> Listing
>>

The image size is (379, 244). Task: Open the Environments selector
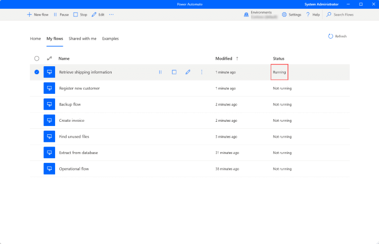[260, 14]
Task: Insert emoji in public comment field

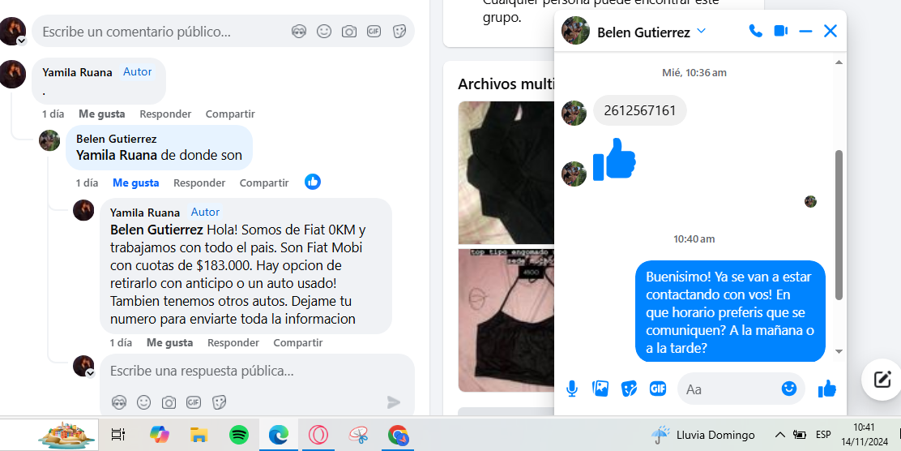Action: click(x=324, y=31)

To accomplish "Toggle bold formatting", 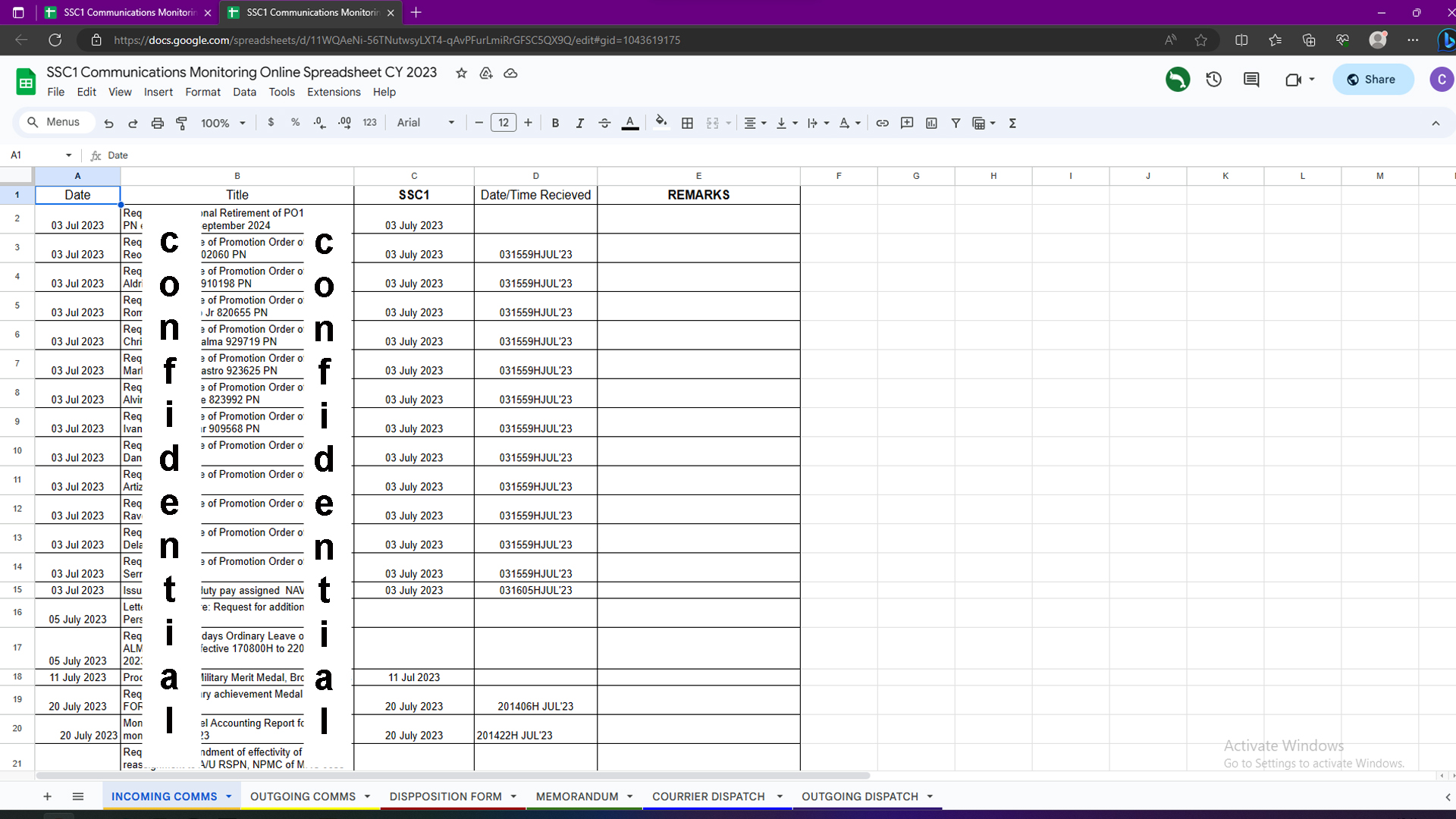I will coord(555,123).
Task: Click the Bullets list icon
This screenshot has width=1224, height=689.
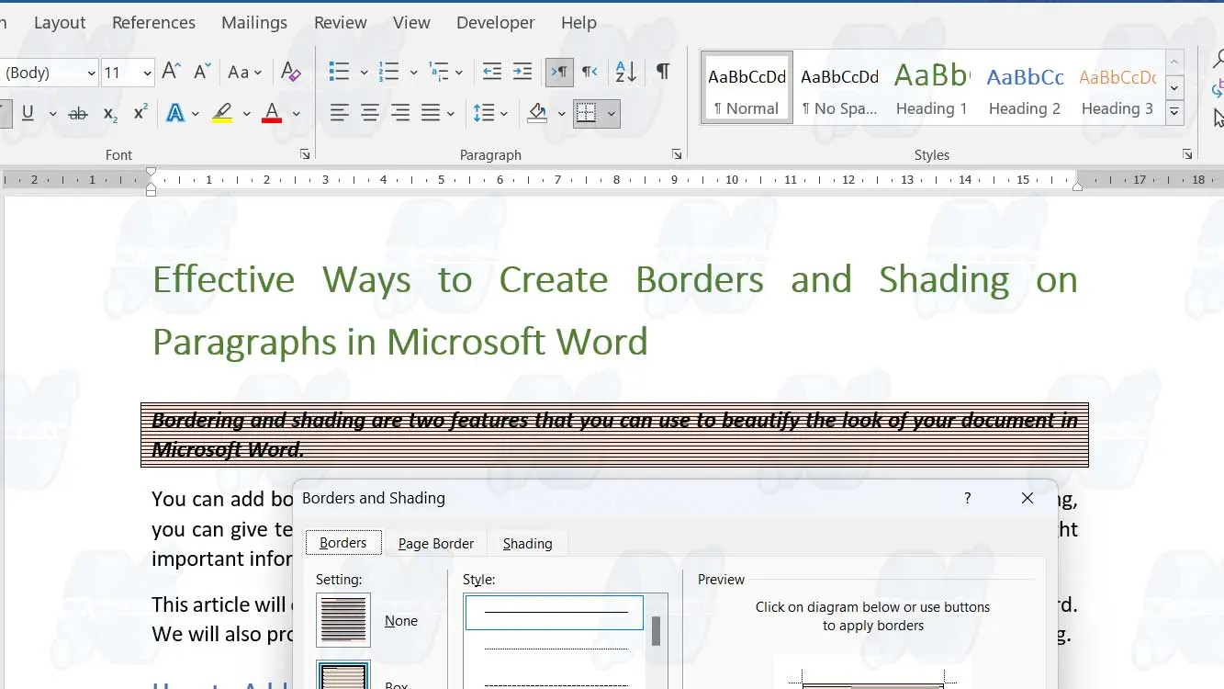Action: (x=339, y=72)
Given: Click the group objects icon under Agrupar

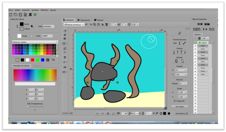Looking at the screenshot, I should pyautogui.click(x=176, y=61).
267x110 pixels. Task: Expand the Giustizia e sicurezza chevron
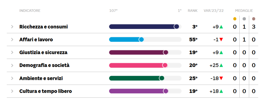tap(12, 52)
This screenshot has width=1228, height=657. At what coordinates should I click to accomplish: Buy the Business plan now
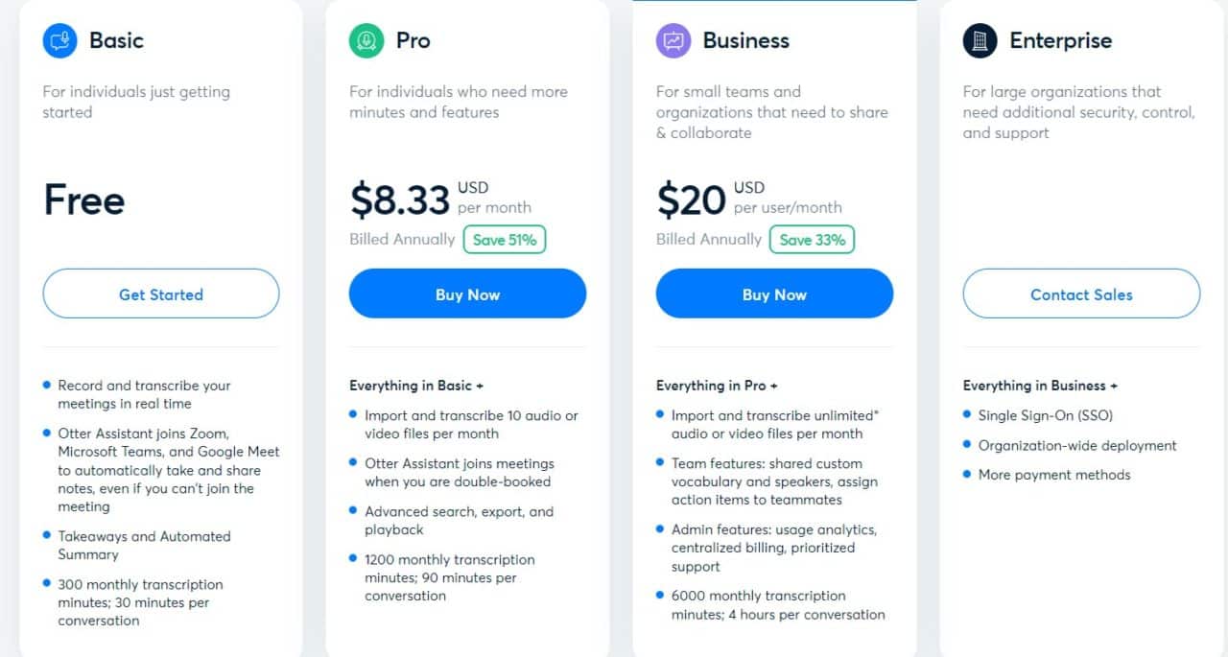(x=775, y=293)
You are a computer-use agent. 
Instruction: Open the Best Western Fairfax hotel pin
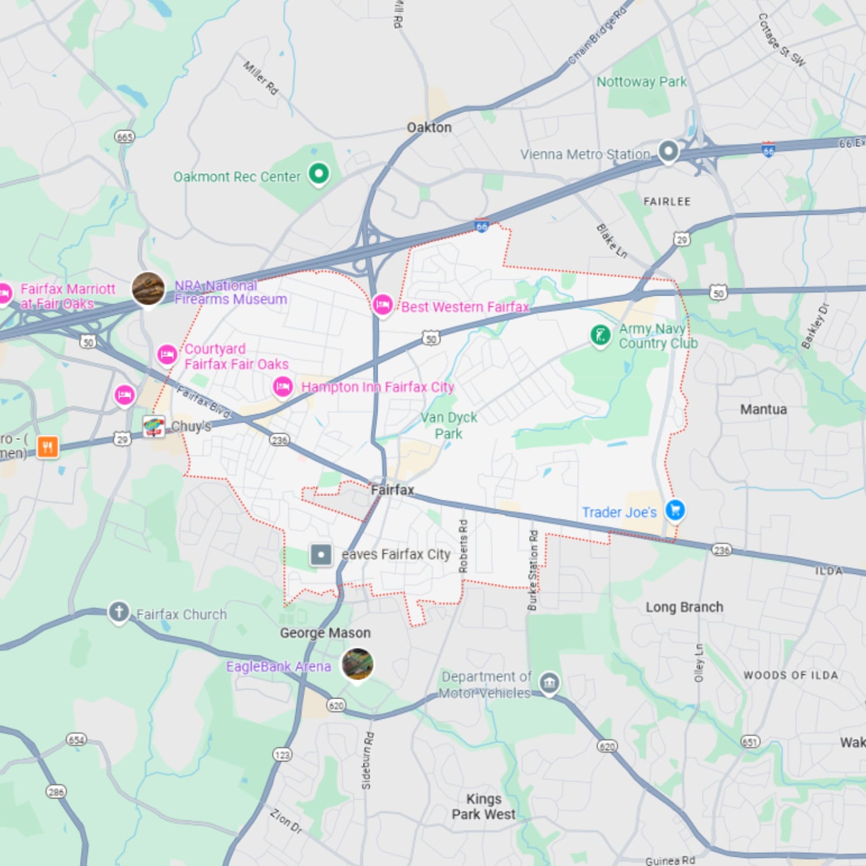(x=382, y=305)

<<
>>

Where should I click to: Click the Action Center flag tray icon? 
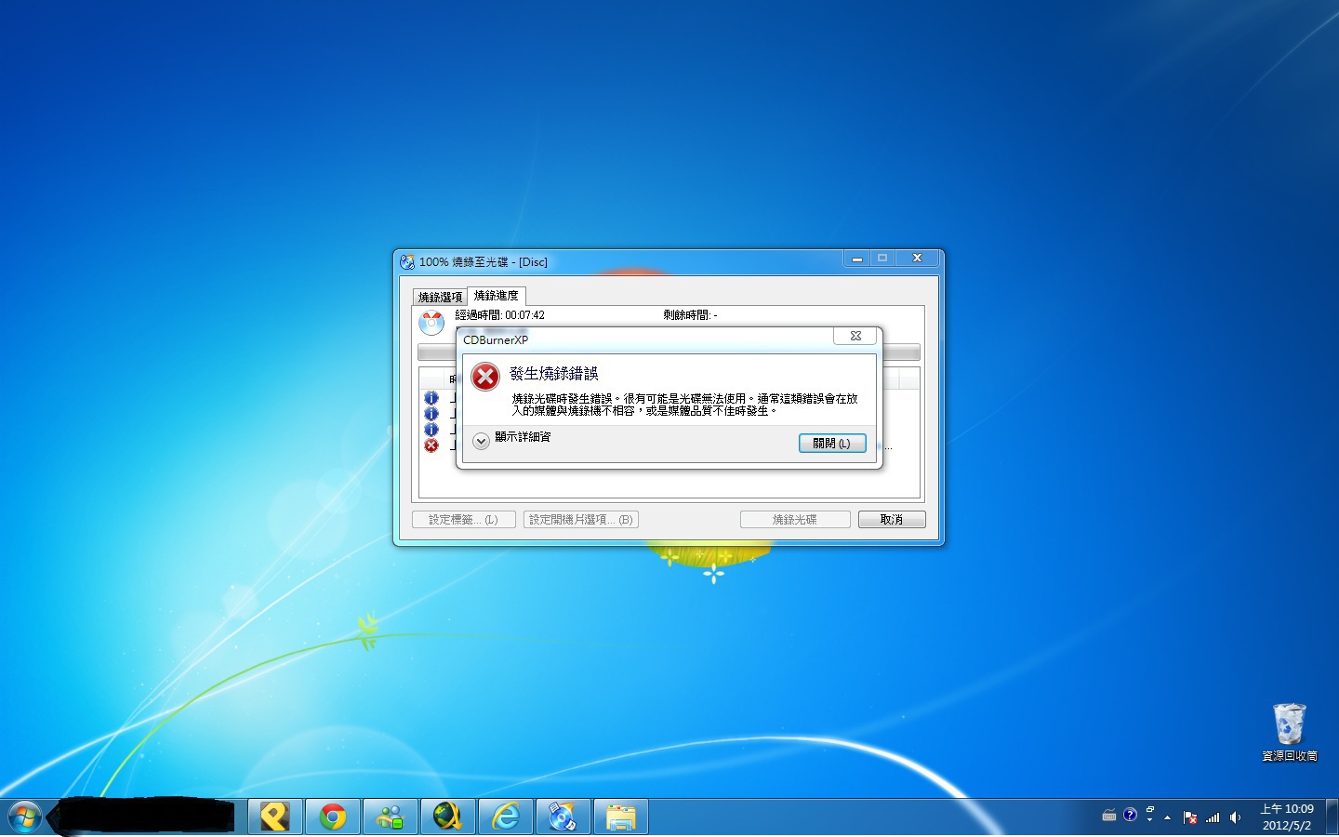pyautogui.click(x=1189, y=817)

<<

> What you will do
Collect every line in the records above that contains the string "Task", and copy each of those lines in full.

> Output of the exercise
The image size is (379, 244). Task: Open the Environments selector
Task: Insert emoji in public comment field
Task: Click the Bullets list icon
267x110 pixels. Task: Expand the Giustizia e sicurezza chevron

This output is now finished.